• _WHAT YOU NEED TO DO_
Work out the number of lines below containing the word "circle" and give nothing besides it.
EXTRACTED MATERIAL START
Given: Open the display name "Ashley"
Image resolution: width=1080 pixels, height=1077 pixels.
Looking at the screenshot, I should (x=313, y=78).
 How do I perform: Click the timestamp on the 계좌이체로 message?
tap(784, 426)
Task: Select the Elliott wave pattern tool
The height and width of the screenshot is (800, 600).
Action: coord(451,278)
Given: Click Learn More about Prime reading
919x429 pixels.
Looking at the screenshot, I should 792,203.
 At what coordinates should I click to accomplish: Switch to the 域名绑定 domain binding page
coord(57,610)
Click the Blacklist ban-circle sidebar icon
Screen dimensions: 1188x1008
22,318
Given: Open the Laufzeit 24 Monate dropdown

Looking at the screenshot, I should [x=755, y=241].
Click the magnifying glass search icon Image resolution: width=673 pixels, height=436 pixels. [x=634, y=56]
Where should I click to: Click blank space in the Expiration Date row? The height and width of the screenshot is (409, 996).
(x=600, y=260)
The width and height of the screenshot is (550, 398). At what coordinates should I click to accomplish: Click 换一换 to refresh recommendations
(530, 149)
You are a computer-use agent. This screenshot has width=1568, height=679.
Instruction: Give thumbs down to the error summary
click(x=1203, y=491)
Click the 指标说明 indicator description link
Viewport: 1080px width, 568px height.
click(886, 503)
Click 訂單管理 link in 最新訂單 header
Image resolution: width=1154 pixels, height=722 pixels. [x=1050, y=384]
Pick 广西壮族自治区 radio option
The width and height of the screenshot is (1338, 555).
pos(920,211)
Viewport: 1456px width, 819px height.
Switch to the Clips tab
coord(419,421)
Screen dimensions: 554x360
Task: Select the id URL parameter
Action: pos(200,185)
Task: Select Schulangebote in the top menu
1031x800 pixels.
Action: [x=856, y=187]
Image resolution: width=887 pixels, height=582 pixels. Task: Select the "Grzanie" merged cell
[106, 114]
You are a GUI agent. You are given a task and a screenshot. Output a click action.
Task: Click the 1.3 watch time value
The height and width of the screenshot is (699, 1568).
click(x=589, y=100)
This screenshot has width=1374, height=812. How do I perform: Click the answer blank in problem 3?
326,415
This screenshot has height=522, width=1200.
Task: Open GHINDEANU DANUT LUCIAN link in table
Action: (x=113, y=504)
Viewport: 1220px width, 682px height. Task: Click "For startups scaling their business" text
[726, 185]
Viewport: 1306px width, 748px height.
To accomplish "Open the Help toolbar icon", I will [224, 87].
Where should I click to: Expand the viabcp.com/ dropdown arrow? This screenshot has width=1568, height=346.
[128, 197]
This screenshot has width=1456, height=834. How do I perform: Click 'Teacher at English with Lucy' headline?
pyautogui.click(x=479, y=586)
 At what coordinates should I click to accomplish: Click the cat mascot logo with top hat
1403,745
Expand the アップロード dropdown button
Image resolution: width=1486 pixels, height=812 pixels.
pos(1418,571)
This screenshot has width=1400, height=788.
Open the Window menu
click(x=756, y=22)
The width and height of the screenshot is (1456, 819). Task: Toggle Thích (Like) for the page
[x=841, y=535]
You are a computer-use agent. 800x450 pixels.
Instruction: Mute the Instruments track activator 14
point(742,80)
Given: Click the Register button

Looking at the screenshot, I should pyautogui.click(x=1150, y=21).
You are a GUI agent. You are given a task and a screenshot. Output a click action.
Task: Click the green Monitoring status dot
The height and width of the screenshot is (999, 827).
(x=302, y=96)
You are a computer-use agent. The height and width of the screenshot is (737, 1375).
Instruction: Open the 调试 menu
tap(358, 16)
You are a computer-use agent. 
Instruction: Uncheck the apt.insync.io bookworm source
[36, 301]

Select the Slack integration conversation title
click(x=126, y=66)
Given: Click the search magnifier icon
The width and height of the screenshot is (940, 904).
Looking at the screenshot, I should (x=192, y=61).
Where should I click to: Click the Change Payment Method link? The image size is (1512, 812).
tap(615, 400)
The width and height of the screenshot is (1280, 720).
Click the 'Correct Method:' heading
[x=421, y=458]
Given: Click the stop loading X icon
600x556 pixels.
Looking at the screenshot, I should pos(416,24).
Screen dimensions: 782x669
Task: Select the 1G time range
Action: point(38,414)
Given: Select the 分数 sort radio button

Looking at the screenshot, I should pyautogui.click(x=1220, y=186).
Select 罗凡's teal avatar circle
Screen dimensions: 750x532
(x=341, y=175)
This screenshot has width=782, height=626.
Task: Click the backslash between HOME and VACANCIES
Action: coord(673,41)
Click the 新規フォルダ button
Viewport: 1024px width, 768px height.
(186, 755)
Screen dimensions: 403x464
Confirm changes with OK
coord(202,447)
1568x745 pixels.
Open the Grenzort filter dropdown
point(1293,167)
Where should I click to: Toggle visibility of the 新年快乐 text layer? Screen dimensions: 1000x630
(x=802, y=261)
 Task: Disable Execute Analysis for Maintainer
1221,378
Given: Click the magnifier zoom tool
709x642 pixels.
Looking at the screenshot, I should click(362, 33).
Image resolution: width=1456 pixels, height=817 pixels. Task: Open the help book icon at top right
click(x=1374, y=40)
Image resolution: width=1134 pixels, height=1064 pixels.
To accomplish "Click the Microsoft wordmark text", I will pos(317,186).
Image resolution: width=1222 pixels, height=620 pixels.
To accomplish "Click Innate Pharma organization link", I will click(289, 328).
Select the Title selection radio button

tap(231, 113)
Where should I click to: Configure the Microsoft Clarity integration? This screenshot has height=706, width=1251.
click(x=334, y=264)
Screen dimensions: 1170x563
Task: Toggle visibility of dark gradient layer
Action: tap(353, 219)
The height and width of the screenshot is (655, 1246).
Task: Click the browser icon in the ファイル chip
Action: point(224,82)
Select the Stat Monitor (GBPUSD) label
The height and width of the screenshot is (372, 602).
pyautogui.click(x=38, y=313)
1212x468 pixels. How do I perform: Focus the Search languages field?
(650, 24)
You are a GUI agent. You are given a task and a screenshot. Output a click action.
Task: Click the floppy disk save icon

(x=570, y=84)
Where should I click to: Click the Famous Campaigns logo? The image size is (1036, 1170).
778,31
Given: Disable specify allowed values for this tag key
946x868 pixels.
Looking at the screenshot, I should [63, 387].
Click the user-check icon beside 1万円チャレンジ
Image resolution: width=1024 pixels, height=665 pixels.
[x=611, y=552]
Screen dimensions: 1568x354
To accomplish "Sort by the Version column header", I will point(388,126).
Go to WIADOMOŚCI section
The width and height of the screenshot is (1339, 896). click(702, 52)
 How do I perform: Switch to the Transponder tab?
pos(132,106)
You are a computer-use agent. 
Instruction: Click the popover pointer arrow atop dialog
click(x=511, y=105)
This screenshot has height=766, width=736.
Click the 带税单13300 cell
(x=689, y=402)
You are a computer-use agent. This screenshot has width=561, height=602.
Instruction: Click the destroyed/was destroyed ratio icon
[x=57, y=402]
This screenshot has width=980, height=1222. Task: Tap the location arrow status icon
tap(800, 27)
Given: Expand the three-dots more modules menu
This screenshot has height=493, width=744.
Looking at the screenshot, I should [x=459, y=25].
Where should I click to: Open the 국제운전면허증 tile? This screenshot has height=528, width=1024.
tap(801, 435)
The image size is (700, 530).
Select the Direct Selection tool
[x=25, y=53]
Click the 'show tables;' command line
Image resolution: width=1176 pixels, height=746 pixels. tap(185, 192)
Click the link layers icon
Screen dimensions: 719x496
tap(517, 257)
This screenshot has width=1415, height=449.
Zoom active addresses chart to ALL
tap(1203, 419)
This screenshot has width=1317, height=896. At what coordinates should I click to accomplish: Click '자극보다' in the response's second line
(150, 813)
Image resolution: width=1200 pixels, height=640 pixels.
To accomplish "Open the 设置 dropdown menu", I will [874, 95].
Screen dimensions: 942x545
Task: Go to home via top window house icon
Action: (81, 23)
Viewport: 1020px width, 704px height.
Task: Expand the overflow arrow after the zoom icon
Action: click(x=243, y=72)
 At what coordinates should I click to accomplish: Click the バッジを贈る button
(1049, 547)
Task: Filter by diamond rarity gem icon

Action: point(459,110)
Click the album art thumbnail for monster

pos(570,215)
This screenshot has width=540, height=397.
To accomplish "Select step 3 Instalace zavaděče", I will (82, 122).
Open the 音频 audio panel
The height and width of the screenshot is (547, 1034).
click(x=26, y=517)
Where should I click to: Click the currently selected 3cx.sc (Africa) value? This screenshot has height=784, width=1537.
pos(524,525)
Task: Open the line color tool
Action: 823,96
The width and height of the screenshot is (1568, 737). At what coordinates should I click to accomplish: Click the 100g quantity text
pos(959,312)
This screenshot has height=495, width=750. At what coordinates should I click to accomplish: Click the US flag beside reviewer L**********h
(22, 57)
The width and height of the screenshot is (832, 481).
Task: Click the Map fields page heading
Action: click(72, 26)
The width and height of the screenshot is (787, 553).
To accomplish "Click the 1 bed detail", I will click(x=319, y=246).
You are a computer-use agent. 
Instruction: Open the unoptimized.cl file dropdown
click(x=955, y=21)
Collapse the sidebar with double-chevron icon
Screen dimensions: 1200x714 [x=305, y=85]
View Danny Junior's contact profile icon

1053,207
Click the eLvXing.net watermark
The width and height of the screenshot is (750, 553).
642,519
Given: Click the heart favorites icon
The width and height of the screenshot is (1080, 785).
EXTRACTED MATERIAL END
• _ANSWER SECTION_
2